Les eaux rejetées par nos lave-linges domestiques sont l'une des principales sources de pollution par les microfibres dans les océans. Si l’on retrouve d’ordinaire en zone côtière beaucoup plus de fibres synthétiques que de fibres naturelles, la situation s’inverse lorsqu’on s’éloigne du littoral. Une étude récente a ainsi révélé que 92 % des microfibres collectées au large dans 6 bassins océaniques du monde sont issues principalement du coton et de la laine. Que sait-on des impacts de ces microfibres sur les organismes marins ?

Dans le cadre du projet européen Interreg Preventing Plastic Pollution, des scientifiques de l’Ifremer, de l’Université de Bretagne Occidentale, du CNRS et de l’Université du Mans ont exposé des huîtres creuses pendant 96 heures à des microfibres textiles naturelles (laine, coton biologique et non-biologique) et synthétiques (acrylique, nylon et polyester) et à leurs additifs chimiques associés. Ils ont étudié la capacité d’huîtres à ingérer ces microfibres et comparer les effets sur leur fonctionnement biologique.

Deux scénarios ont été testés : le premier « réaliste » sur le plan environnemental avec une concentration de 10 microfibres par litre, et un scénario « catastrophe » avec une concentration de 10 000 microfibres par litre.

__ACTIONS DEMANDÉES__
1: Dans le texte sur les microfibres, pendant combien de temps les huîtres creuses ont-elles été exposées ?
2: Recopiez mot pour mot tout le passage du texte sur les microfibres, depuis « Dans le cadre » jusqu'à « leur fonctionnement biologique. ».

[Entrées tirées d'une collection]
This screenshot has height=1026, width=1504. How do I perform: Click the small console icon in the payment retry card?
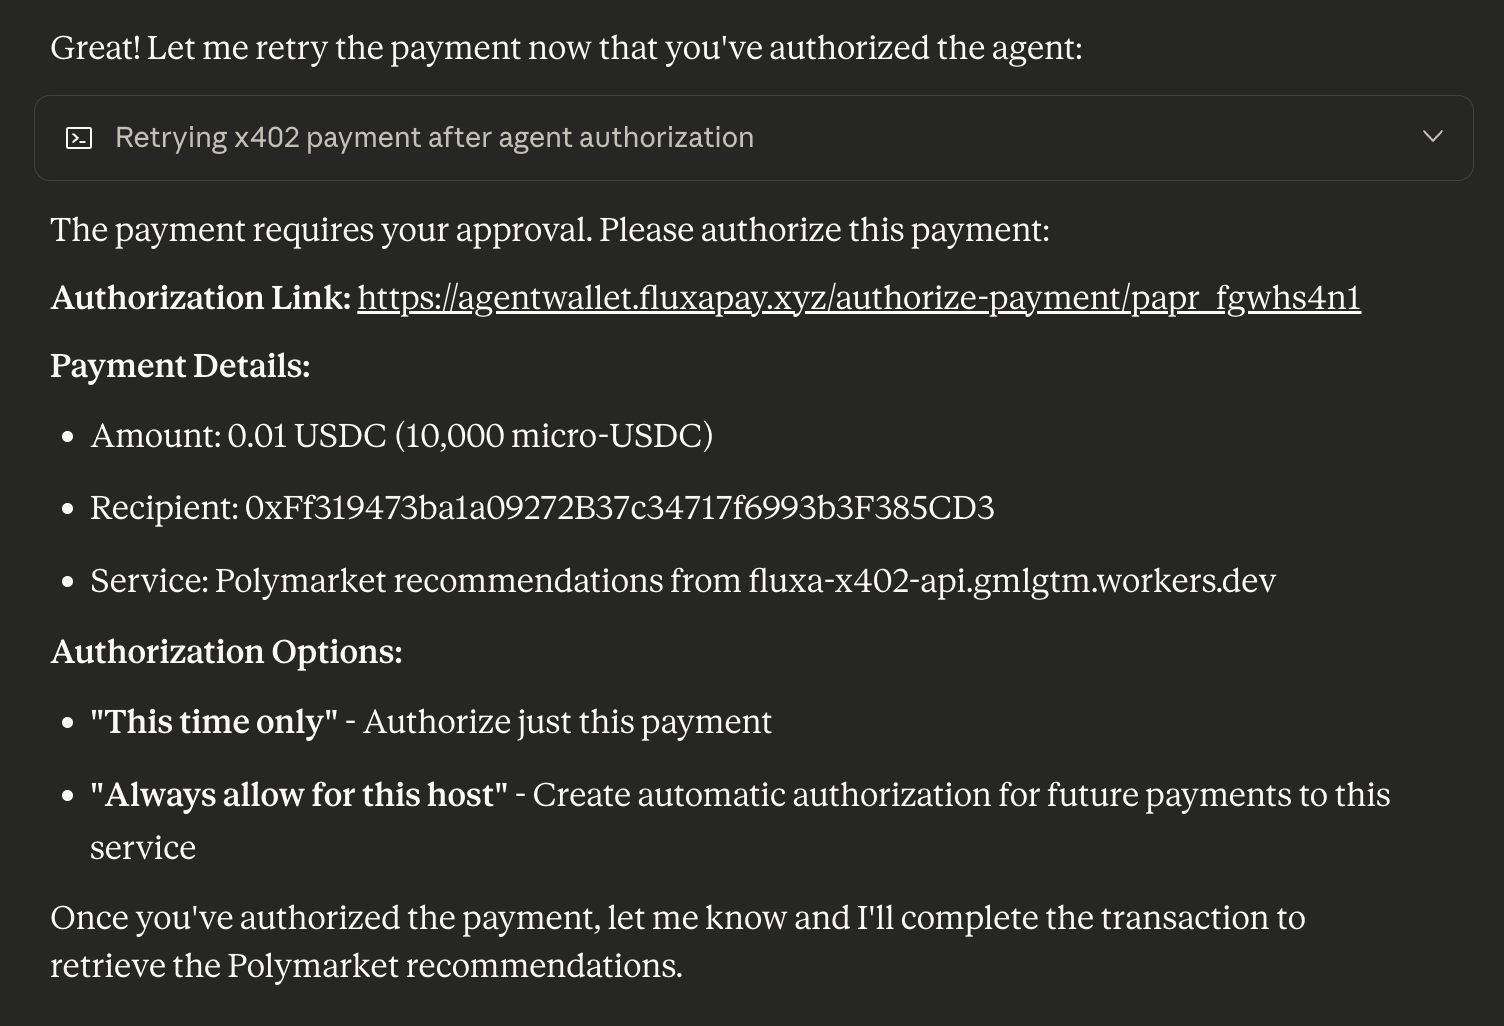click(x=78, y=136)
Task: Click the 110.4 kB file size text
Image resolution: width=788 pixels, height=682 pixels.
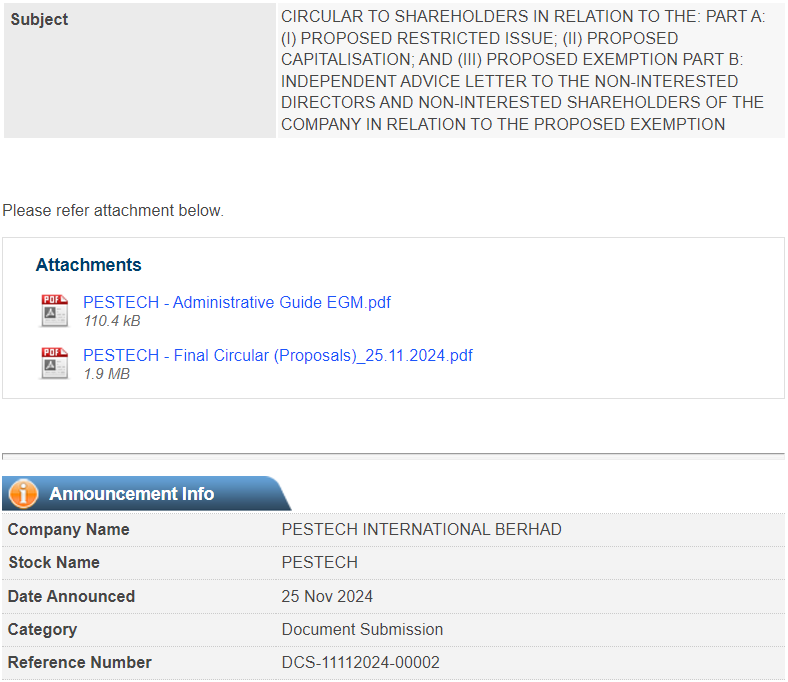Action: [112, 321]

__RÉSULTATS OBTENUS__
1: Pendant 96 heures.

2:
Dans le cadre du projet européen Interreg Preventing Plastic Pollution, des scientifiques de l’Ifremer, de l’Université de Bretagne Occidentale, du CNRS et de l’Université du Mans ont exposé des huîtres creuses pendant 96 heures à des microfibres textiles naturelles (laine, coton biologique et non-biologique) et synthétiques (acrylique, nylon et polyester) et à leurs additifs chimiques associés. Ils ont étudié la capacité d’huîtres à ingérer ces microfibres et comparer les effets sur leur fonctionnement biologique.